報告:マーケティングシステム活用研究会(2020/9/24)

リーダー 石田 麻琴

JDMC研究会1-2「マーケティングシステム活用研究会」は9月24日に今期の第4回の研究会をオンラインで開催しました。今期のテーマは「データ活用人材の育成プログラムの作成」。企業におけるデータ活用人材を育成して、データ活用ができる組織を醸成するために、どのようなプログラムが必要になるのか。研究会で育成プログラムの作成を進めていきます。

 

◆第4回のテーマは第3回の意見交換から

前回、第3回の研究会では研究会メンバーであるベネッセ社の大塚さんとセゾン情報システムズ社の高山さんから自社の取り組みの事例紹介していただきました。お2人の事例紹介で用意していた時間が終わってしまったため、第4回の研究会はまず第3回の事例紹介を聞いての意見交換からスタートしました。

ベネッセ社の大塚さんの事例紹介についてメンバーから出た意見として、大学への営業スタイルの変化について興味深かったということ、コロナ以後、オンラインでの営業活動が一時的にメインになっていたが、次第に現場での営業に戻りつつあり、今後はオンラインとオフラインを併用して営業活動をおこなうようになるだろうということ、などの話題がありました。

セゾン情報システムズ社の高山さんの事例紹介についてメンバーから出た意見として、コロナ以後、人の業務シフトや役割が変化しており、縦割りだったプロセスが横串のスタイルに変わりつつあること、チームがテーマごとに「最初から最後まで」仕事を進めるスタイルになり、人材に必要な要件が変わりつつあること、などの話題がありました。

 

◆危機から生まれたマーケティング思考の組織

特にセゾン情報システムズ社については、組織全体がマーケティング的な思考をもった会社として人材育成プログラムを検討する上でのモデルケースになるのではないかという意見が出ました。「マーケティング思考を実践する組織がなぜできあがったのか」それを知ることで、「どうすればマーケティング思考を実践する組織ができるのか」を予測することができると考えられます。

セゾン情報システムズ社の変化のきっかけとしては数年前におこった問題があり、そこから2-3年をかけて会社をマーケティング思考の組織に変化させていったというのです。
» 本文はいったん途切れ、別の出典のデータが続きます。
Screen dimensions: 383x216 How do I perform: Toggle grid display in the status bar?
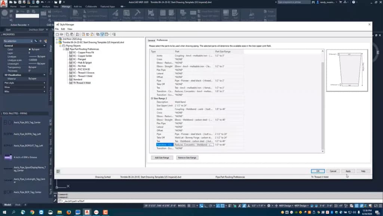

セゾン情報システムズ社のマーケティング思考の実践は、文化として他社と差が開いているようにも思えるのですが、それでも2-3年です。2-3年、経営陣・現場を含め「やりきる」ことができるか、ここが組織と人材を醸成する上で大きなポイントなのではないかと感じました。

 

◆人材育成プログラムの要件を洗い出す

次回、第5回の研究会より人材育成プログラムの要件を整理していきます。初回から第4回までの議論において「コロナ以後のマーケティングとして組織と人材に必要なものは何か」というところを重点的に話し合ってきました、その要素を項目化して洗い出していきます。マーケティング人材には「どのようなスキルセットが必要なのか」とともに「どのようなマインドをもつ必要があるのか」も重要であることがわかってきました。次回のブレスト回を通じて、研究会メンバーのアイデアを着実に集約していければと思います。